→ YOUR TASK: Starting at the first line and ending at the line containing "colorbar-tick-label: 2 is", rewrite the lines, switching "pixels" to "px" and keeping everything else the same. Omit the pictures from your answer.

*** MATERIAL FOR THIS EXERCISE Section Begins ***

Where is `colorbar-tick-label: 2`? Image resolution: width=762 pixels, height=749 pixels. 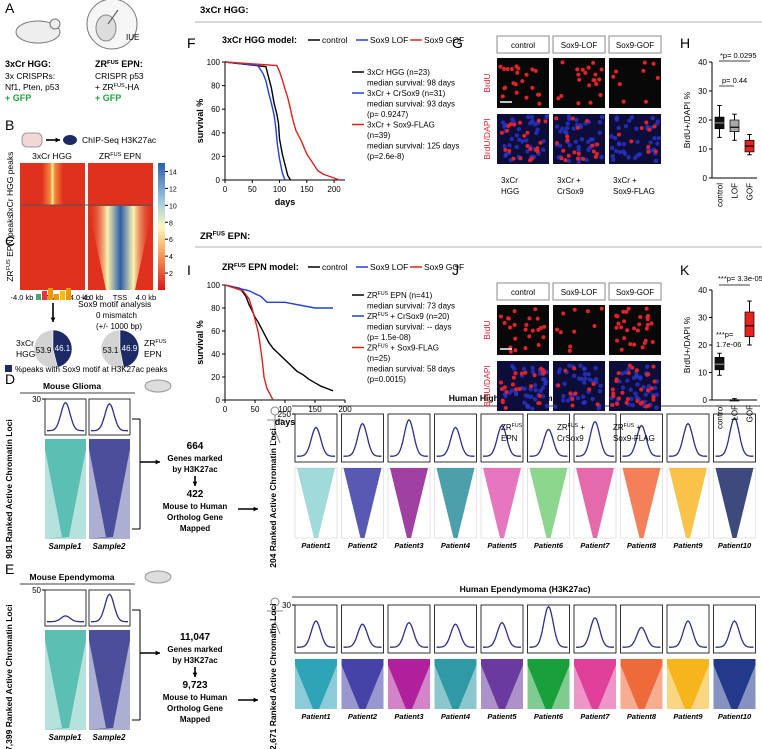
colorbar-tick-label: 2 is located at coordinates (171, 274).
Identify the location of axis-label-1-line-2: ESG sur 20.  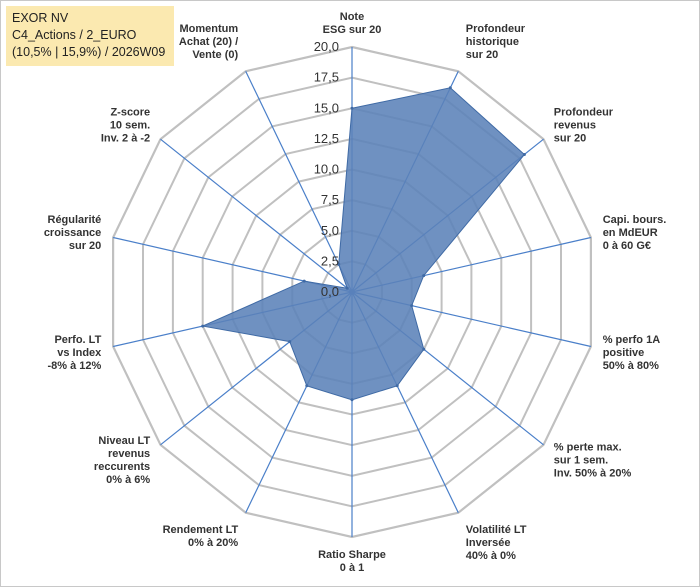
(352, 30).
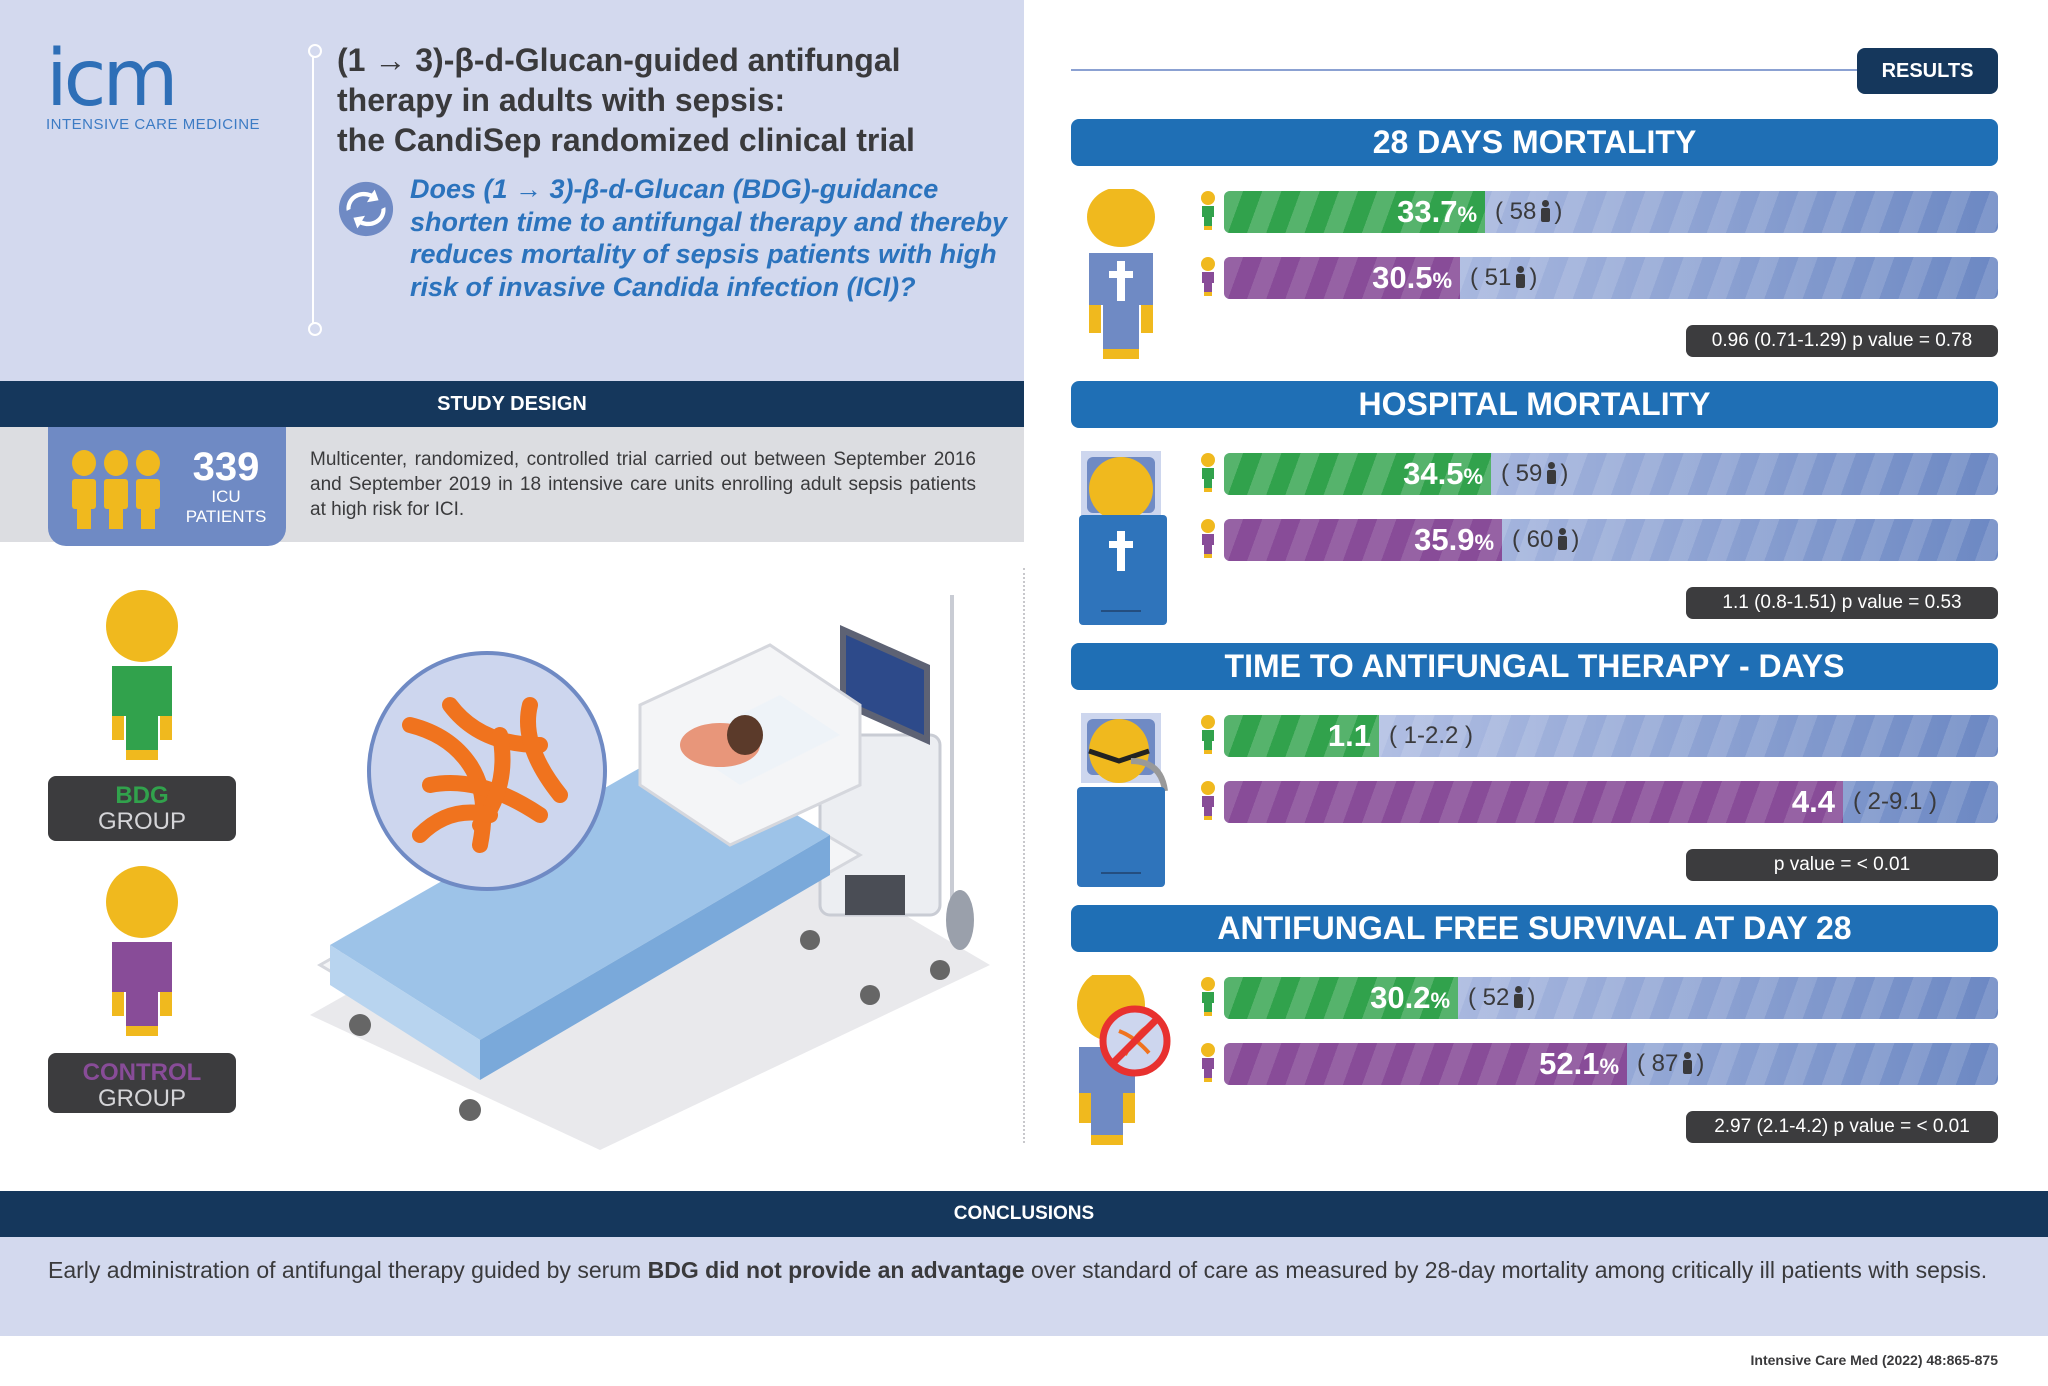 This screenshot has height=1386, width=2048. Describe the element at coordinates (226, 496) in the screenshot. I see `count-label-icu: ICU` at that location.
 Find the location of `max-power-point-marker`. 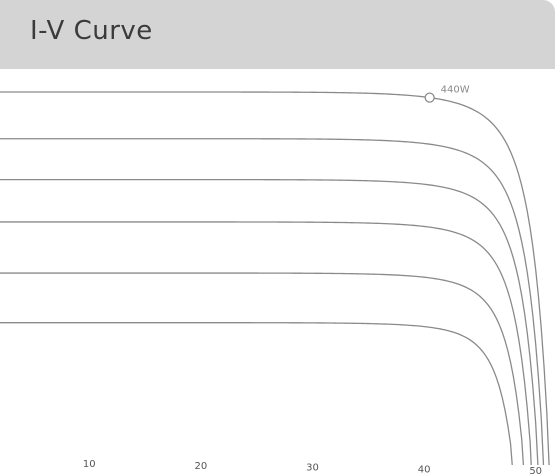

max-power-point-marker is located at coordinates (430, 98).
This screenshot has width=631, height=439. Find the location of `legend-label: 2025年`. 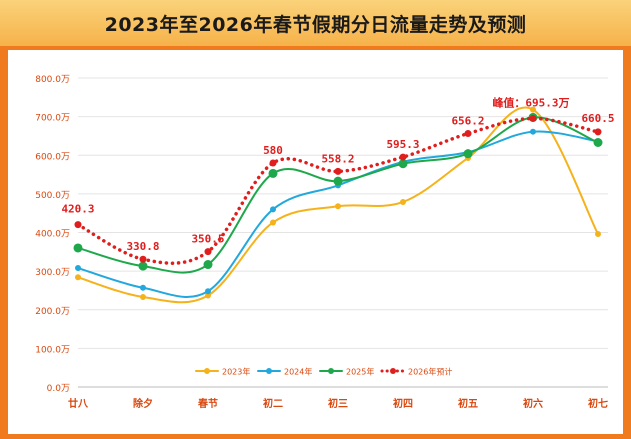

*** MATERIAL FOR THIS EXERCISE Section Ends ***

→ EXERCISE ANSWER:
Where is `colorbar-tick-label: 2`? Image resolution: width=762 px, height=749 px. 
colorbar-tick-label: 2 is located at coordinates (171, 274).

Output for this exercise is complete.